Task description: Quote the passage on using MPI in Fortran programs between "As noted in" and "not Fortran 77).", inclusive.

This section discusses a number of problems that may arise when using MPI in a Fortran program. It is intended as advice to users, and clarifies how MPI interacts with Fortran. It does not add to the standard, but is intended to clarify the standard.
As noted in the original MPI specification, the interface violates the Fortran standard in several ways. While these cause few problems for Fortran 77 programs, they become more significant for Fortran 90 programs, so that users must exercise care when using new Fortran 90 features. The violations were originally adopted and have been retained because they are important for the usability of MPI. The rest of this section describes the potential problems in detail. It supersedes and replaces the discussion of Fortran bindings in the original MPI specification (for Fortran 90, not Fortran 77).
The following MPI features are inconsistent with Fortran 90.
MPI-1 contained several routines that take address-sized information as input or return address-sized information as output. In C such arguments were of type MPI_Aint and in Fortran of type INTEGER. On machines where integers are smaller than addresses, these routines can lose information. In MPI-2 the use of these functions has been deprecated and they have been replaced by routines taking INTEGER arguments of KIND=MPI_ADDRESS_KIND. A number of new MPI-2 functions also take INTEGER arguments of non-default KIND. See Section Language Binding on page Language Binding and Section Type Constructors with Explicit Addresses on page Type Constructors with Explicit Addresses for more information.
All MPI functions with choice arguments associate actual arguments of different Fortran datatypes with the same dummy argument. This is not allowed by Fortran 77, and in Fortran 90 is technically only allowed if the function is overloaded with a different function for each type. In C, the use of void* formal arguments avoids these problems.
The following code fragment is technically illegal and may
generate a compile-time error.
integer i(5) real x(5) ... call mpi_send(x, 5, MPI_REAL, ...) call mpi_send(i, 5, MPI_INTEGER, ...)In practice, it is rare for compilers to do more than issue a warning, though there is concern that Fortran 90 compilers are more likely to return errors.
It is also technically illegal in Fortran to pass a scalar actual argument to an array dummy argument. Thus the following code fragment may generate an error since the buf argument to MPI_SEND is declared as an assumed-size array <type> buf(*).
integer a call mpi_send(a, 1, MPI_INTEGER, ...)
In the event that you run into one of the problems related to
type checking, you may be able to work around it by using a compiler
flag, by compiling separately, or by using an MPI implementation
with Extended Fortran Support as described in Section
Extended Fortran Support
.
An alternative that will usually work with variables local to a
routine but not with arguments to a function or subroutine is to use
the EQUIVALENCE statement to create another variable with a type
accepted by the compiler.
( End of advice to users.)

Items listed in a dataset
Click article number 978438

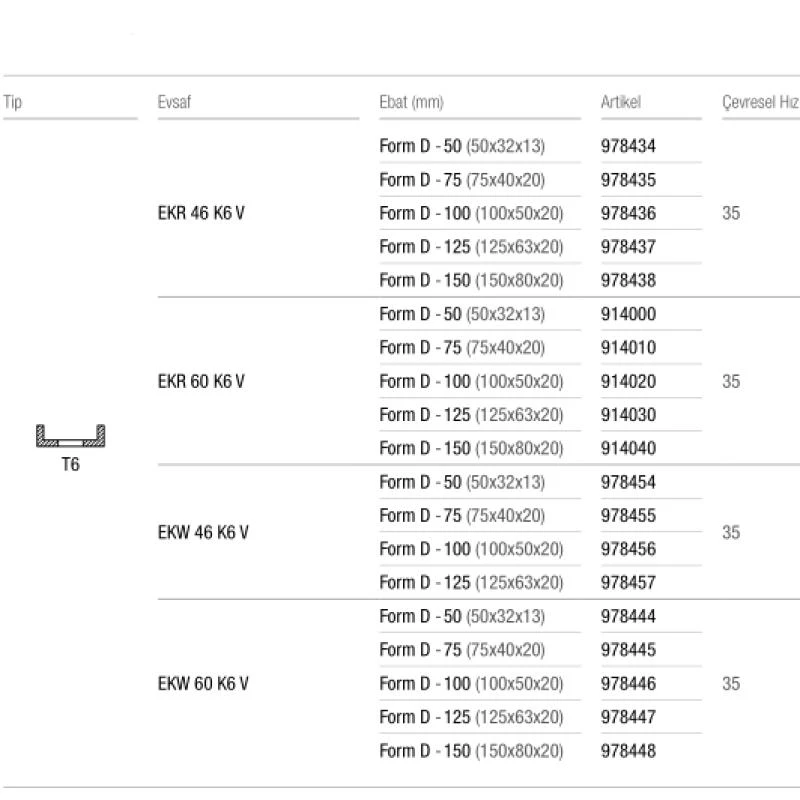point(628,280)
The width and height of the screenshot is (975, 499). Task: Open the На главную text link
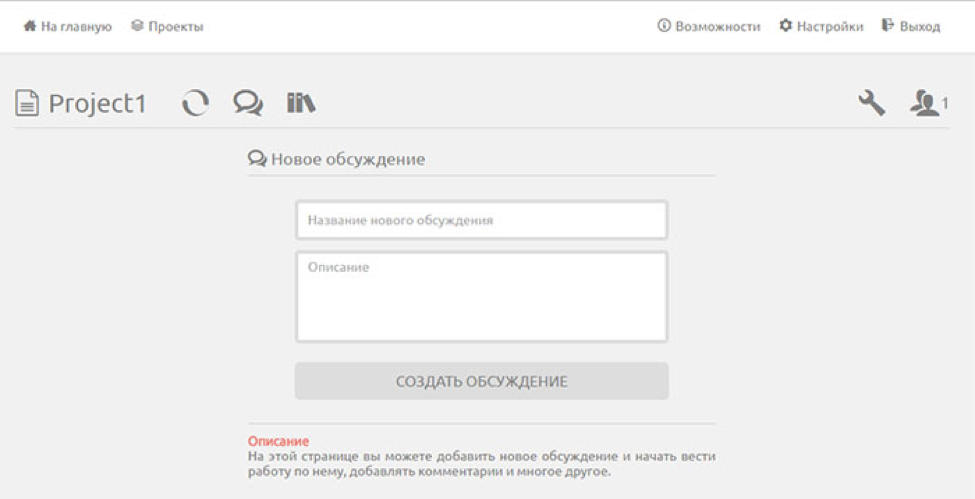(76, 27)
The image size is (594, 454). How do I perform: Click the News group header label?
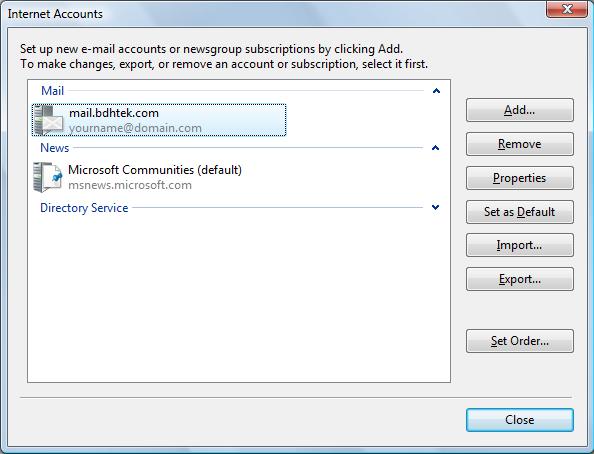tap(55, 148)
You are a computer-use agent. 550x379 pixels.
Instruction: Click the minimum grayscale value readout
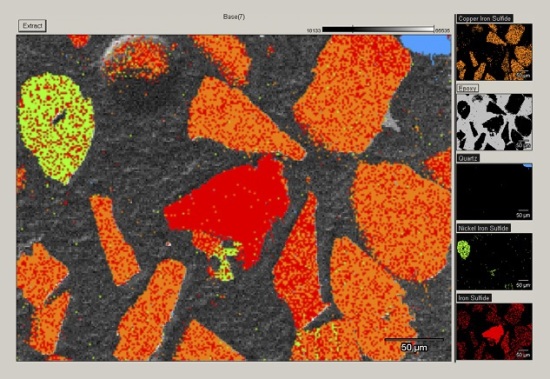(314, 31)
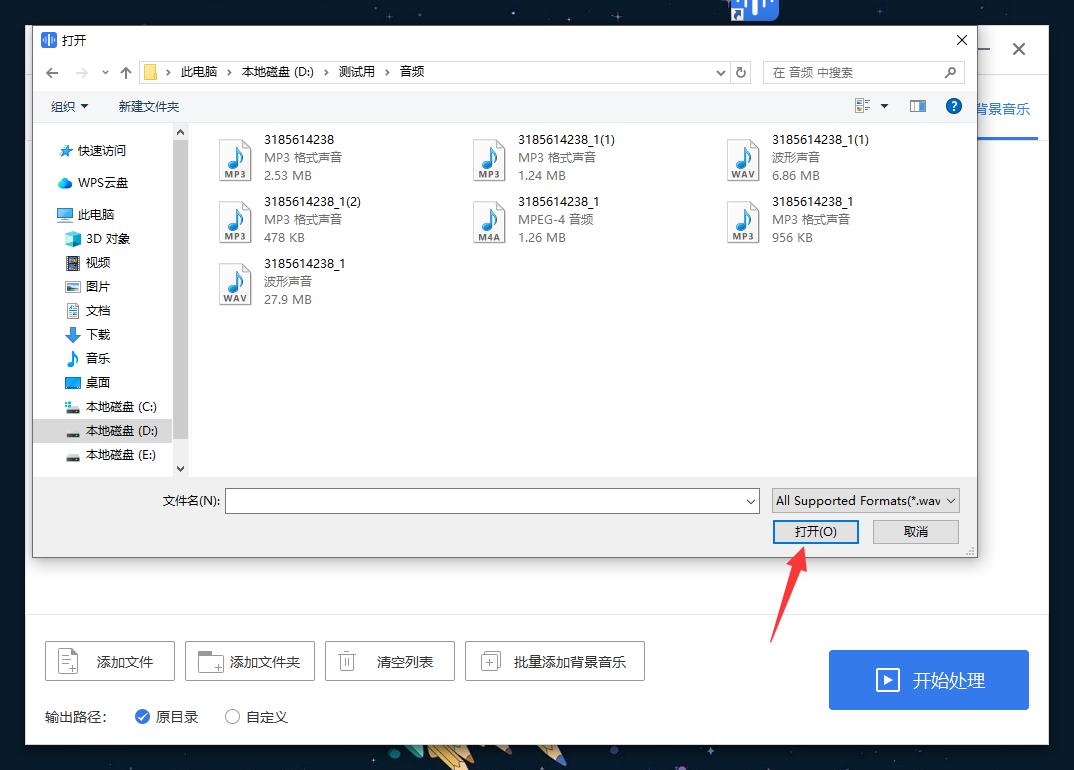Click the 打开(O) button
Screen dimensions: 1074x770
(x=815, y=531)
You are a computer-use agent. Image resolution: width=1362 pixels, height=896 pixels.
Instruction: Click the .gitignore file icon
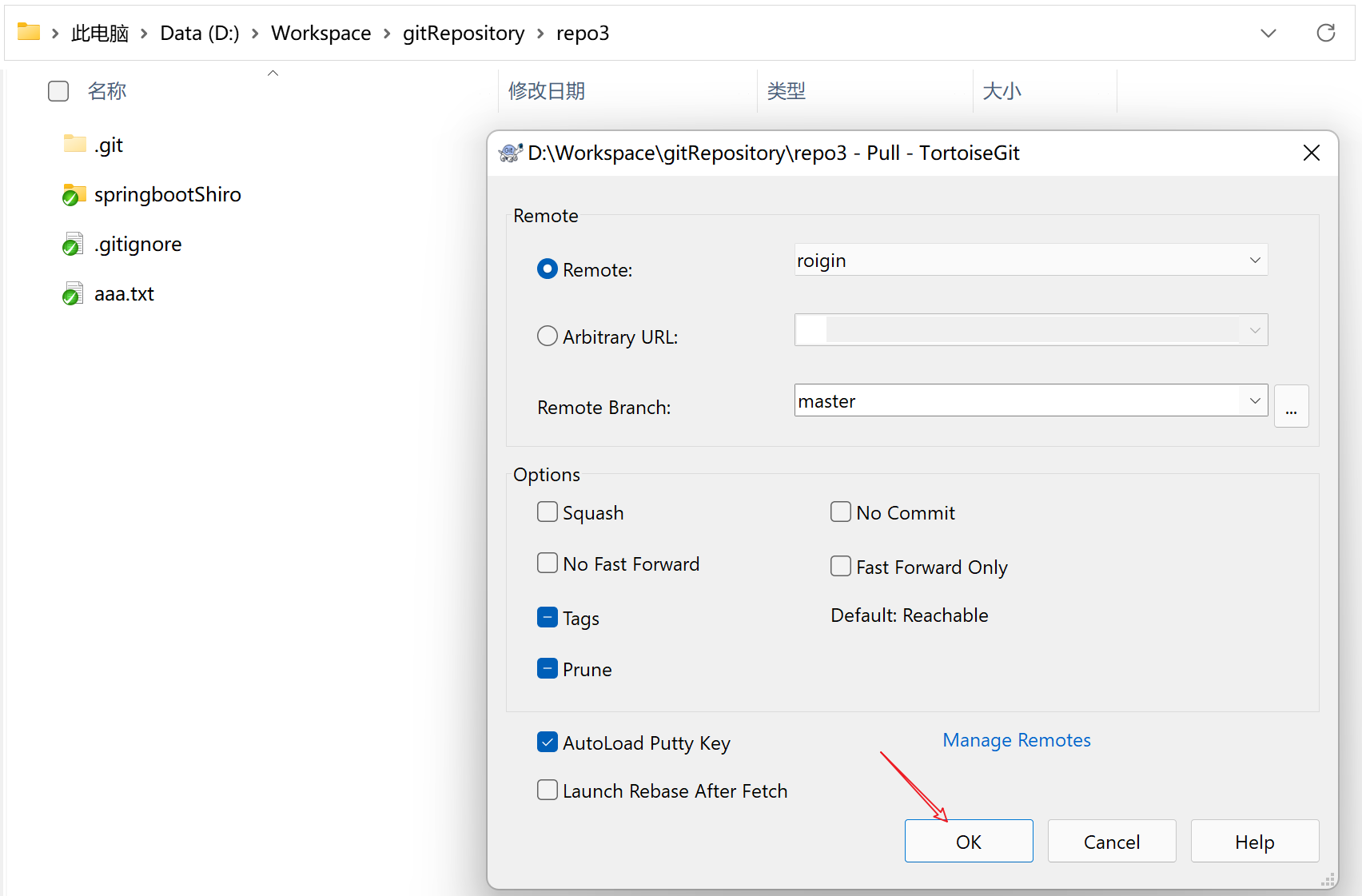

Exercise answer:
As noted in the original MPI specification, the interface violates the Fortran standard in several ways. While these cause few problems for Fortran 77 programs, they become more significant for Fortran 90 programs, so that users must exercise care when using new Fortran 90 features. The violations were originally adopted and have been retained because they are important for the usability of MPI. The rest of this section describes the potential problems in detail. It supersedes and replaces the discussion of Fortran bindings in the original MPI specification (for Fortran 90, not Fortran 77).